**REQUIREMENT**
Give again, word for word, every line below from the one that has "verslininkai (47, 2307)" through the one that has "Contact (372, 56)", both included, and no others.

Saved entries:
--- --- ---
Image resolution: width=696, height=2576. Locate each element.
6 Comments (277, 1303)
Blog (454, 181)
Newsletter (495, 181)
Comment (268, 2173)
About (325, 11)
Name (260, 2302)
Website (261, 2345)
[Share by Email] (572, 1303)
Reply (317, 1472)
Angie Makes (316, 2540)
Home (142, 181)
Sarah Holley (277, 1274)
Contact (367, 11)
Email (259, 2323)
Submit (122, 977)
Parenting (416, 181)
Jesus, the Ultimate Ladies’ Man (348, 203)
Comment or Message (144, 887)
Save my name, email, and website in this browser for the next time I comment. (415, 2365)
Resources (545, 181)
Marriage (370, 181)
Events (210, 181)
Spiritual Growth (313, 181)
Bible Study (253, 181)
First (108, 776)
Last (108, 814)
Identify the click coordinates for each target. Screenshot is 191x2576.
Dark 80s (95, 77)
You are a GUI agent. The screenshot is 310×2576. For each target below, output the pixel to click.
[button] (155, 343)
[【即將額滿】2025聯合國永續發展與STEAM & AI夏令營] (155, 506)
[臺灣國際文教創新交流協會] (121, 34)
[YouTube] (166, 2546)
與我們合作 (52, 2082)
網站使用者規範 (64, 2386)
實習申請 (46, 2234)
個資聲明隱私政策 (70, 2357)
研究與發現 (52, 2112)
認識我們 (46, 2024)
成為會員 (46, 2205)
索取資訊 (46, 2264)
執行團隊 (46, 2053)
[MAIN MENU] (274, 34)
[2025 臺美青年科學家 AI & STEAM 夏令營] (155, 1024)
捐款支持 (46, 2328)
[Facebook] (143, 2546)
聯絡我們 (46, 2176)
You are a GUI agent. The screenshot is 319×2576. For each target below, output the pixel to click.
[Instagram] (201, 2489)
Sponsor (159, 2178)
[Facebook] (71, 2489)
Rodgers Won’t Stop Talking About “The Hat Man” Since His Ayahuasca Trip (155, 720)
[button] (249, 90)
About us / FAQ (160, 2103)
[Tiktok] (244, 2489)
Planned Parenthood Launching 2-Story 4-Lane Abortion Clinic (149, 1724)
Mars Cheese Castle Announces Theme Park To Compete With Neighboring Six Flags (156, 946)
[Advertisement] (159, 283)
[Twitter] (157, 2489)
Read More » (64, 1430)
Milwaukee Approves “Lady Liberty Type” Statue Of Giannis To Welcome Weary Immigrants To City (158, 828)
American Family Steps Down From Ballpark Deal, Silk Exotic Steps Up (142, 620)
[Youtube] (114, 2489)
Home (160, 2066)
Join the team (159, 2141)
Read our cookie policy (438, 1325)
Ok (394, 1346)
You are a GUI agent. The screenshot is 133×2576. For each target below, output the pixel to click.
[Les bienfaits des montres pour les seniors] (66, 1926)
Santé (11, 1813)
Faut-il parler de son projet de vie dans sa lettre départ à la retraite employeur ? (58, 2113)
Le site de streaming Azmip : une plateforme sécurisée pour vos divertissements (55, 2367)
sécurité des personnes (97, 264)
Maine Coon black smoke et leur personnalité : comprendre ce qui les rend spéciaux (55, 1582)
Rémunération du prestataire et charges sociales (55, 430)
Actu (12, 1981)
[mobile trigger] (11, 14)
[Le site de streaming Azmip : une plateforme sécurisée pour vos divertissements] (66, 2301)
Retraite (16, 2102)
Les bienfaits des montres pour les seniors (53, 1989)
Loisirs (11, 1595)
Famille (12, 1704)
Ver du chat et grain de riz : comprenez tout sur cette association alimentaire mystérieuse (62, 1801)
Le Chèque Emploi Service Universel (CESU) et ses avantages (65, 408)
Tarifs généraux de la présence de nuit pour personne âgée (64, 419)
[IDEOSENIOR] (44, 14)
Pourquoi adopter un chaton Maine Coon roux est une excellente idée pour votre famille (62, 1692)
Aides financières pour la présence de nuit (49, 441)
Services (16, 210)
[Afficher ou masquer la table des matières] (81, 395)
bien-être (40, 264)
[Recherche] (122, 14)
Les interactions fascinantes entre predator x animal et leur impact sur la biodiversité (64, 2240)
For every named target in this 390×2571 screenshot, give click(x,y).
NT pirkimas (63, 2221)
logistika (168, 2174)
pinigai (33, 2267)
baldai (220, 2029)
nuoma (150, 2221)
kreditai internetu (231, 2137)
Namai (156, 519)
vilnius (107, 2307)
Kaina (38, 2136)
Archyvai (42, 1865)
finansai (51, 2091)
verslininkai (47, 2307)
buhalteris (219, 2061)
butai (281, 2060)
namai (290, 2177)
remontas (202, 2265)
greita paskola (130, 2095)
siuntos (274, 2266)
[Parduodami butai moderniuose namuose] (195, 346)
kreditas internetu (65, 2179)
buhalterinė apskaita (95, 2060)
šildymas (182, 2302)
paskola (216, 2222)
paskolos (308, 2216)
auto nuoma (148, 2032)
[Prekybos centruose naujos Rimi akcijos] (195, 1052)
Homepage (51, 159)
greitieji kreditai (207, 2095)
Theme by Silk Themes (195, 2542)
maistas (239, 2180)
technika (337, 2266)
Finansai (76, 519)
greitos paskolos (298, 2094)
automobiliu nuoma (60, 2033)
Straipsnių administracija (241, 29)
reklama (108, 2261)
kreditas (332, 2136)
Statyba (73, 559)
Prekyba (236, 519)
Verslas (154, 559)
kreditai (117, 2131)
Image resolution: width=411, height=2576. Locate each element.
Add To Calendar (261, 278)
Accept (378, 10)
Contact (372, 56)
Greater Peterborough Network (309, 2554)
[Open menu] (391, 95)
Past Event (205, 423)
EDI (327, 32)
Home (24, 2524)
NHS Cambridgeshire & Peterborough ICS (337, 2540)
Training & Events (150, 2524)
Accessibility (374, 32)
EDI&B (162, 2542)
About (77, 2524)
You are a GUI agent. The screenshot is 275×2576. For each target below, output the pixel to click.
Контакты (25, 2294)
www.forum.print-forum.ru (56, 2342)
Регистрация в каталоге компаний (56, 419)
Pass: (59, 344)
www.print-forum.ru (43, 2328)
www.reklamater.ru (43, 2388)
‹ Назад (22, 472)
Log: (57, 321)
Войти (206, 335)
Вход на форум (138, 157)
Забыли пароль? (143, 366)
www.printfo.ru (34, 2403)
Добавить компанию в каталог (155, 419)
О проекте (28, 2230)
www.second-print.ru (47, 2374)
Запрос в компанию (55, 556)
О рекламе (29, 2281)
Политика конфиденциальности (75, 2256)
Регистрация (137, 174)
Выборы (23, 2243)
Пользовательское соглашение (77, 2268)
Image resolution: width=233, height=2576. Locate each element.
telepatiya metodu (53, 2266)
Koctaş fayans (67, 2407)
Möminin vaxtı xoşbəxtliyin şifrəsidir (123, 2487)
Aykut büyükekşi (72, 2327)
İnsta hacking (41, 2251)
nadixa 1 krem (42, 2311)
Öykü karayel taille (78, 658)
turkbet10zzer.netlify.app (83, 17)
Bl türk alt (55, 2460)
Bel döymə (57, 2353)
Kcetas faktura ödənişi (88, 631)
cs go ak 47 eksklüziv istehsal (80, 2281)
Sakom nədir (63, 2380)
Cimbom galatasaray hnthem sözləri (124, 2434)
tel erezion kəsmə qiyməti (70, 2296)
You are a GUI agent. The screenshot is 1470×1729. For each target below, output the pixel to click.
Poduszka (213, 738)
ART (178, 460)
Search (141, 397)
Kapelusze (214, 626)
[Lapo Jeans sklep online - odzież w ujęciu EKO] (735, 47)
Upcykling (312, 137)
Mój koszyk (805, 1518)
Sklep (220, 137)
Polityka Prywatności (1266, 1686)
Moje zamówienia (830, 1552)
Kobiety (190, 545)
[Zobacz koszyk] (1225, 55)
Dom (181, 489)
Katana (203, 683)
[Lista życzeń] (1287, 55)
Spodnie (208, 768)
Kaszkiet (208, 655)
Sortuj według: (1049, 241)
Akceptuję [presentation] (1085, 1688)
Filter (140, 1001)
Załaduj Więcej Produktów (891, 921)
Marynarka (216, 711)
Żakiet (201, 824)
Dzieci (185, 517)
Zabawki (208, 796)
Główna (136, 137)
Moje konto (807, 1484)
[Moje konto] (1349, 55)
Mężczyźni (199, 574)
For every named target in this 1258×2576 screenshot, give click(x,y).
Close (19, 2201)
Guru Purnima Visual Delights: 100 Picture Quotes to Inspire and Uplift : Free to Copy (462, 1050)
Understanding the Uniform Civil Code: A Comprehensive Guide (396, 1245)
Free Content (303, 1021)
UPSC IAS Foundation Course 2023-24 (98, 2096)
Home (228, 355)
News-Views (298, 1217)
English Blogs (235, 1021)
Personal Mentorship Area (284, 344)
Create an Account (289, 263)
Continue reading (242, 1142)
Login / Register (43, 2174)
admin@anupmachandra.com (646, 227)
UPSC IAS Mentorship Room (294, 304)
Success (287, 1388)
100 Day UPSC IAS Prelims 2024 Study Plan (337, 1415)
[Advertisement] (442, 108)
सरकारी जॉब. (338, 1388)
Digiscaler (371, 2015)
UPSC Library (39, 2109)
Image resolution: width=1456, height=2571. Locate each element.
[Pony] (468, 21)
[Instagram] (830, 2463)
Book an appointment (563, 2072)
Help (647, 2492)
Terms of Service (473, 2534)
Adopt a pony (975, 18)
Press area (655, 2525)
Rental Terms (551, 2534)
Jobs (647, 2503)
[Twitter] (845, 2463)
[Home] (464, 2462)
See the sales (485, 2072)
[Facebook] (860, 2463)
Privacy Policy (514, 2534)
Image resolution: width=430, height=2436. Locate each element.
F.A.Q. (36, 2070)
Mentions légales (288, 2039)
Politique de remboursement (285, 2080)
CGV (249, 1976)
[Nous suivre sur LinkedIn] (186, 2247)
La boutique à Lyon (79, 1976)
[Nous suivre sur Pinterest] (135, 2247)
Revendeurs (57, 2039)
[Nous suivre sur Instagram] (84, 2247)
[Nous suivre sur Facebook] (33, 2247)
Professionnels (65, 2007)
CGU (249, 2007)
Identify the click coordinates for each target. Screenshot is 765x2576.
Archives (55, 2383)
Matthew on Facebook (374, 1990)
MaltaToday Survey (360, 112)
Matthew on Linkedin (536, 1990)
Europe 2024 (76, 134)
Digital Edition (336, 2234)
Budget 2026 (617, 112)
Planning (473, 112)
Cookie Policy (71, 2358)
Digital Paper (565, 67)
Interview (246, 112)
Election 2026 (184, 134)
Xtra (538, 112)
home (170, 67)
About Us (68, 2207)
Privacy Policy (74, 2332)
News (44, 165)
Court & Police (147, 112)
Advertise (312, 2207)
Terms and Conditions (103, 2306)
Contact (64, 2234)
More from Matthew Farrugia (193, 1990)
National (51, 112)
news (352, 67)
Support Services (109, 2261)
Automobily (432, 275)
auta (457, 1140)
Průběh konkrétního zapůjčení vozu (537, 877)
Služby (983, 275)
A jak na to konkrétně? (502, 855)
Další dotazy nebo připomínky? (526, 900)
--- --- ---
**YOUR RESPONSE**
verslininkai (47, 2307)
buhalteris (219, 2061)
butai (281, 2060)
namai (290, 2177)
remontas (202, 2265)
greita paskola (130, 2095)
siuntos (274, 2266)
[Parduodami butai moderniuose namuose] (195, 346)
kreditas internetu (65, 2179)
buhalterinė apskaita (95, 2060)
šildymas (182, 2302)
paskola (216, 2222)
paskolos (308, 2216)
auto nuoma (148, 2032)
[Prekybos centruose naujos Rimi akcijos] (195, 1052)
Homepage (51, 159)
greitieji kreditai (207, 2095)
Theme by Silk Themes (195, 2542)
maistas (239, 2180)
technika (337, 2266)
Finansai (76, 519)
greitos paskolos (298, 2094)
automobiliu nuoma (60, 2033)
Straipsnių administracija (241, 29)
reklama (108, 2261)
kreditas (332, 2136)
Statyba (73, 559)
Prekyba (236, 519)
Verslas (154, 559)
kreditai (117, 2131)
Image resolution: width=411, height=2576. Locate each element.
Add To Calendar (261, 278)
Accept (378, 10)
Contact (372, 56)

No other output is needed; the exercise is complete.